*** Opening ENTRIES SHOWN ***

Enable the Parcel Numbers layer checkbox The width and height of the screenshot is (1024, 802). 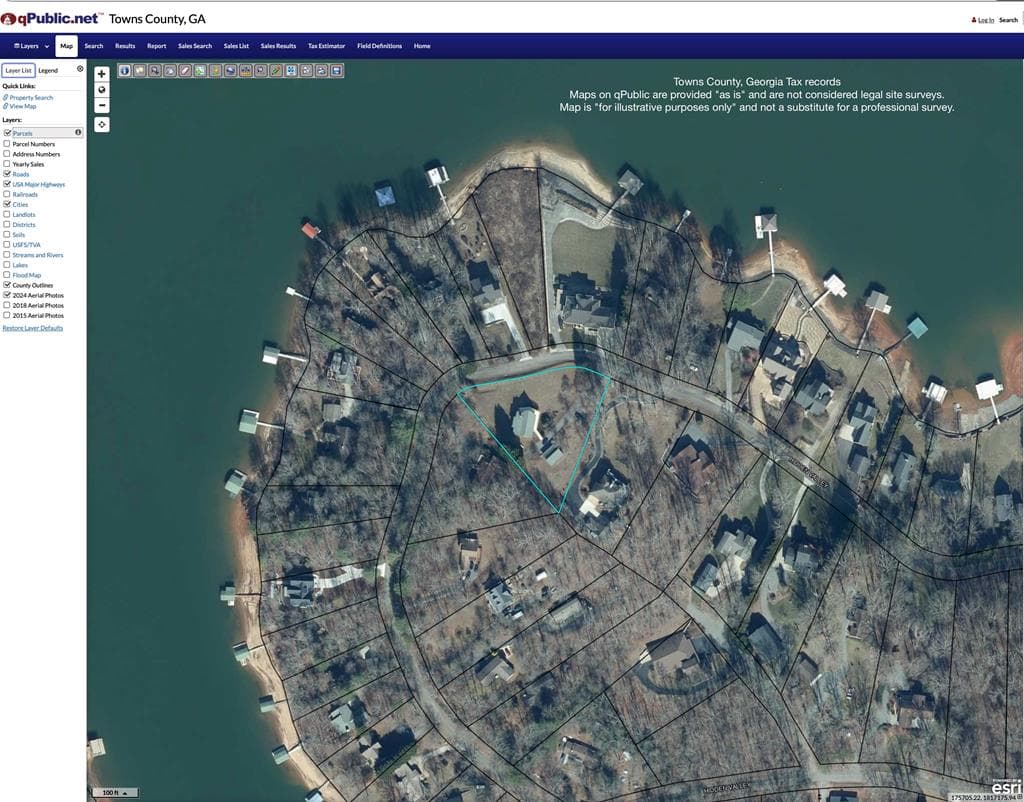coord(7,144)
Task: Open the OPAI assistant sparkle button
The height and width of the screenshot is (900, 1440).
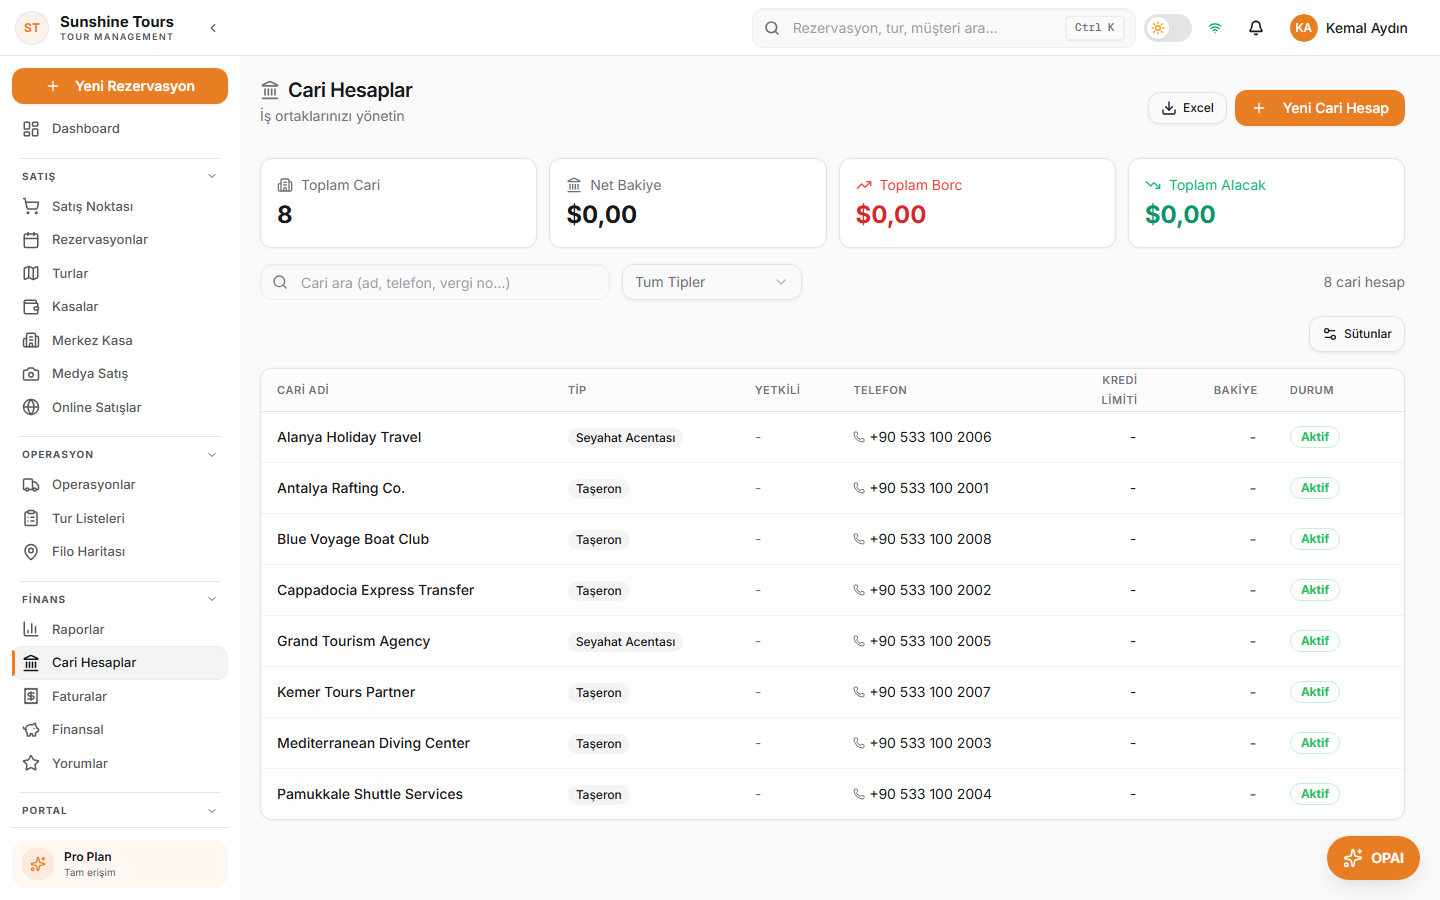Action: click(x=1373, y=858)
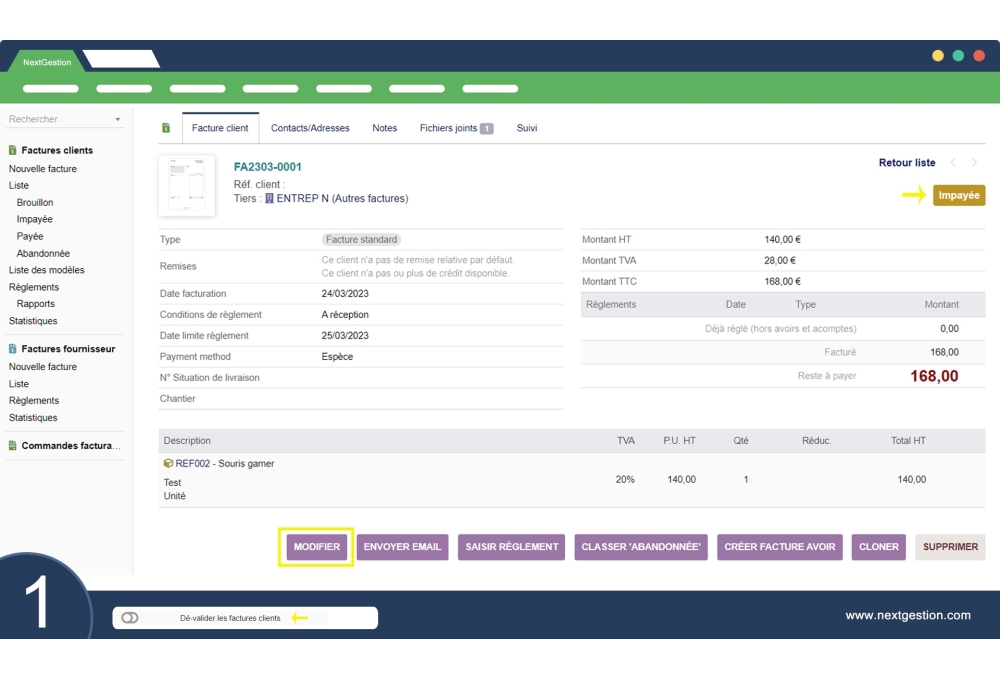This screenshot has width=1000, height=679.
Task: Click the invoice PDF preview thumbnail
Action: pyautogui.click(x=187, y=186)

*** Closing ENTRIES SHOWN ***

# TASK INSTRUCTIONS:
The expected output is exactly the lines from the one containing "The height and" through the last line of the listing, both included, with every picture left out.

# FINISHED TASK:
The height and width of the screenshot is (900, 1440).
Action: click(x=1373, y=858)
This screenshot has width=1000, height=679.
Task: Click the invoice PDF preview thumbnail
Action: pyautogui.click(x=187, y=186)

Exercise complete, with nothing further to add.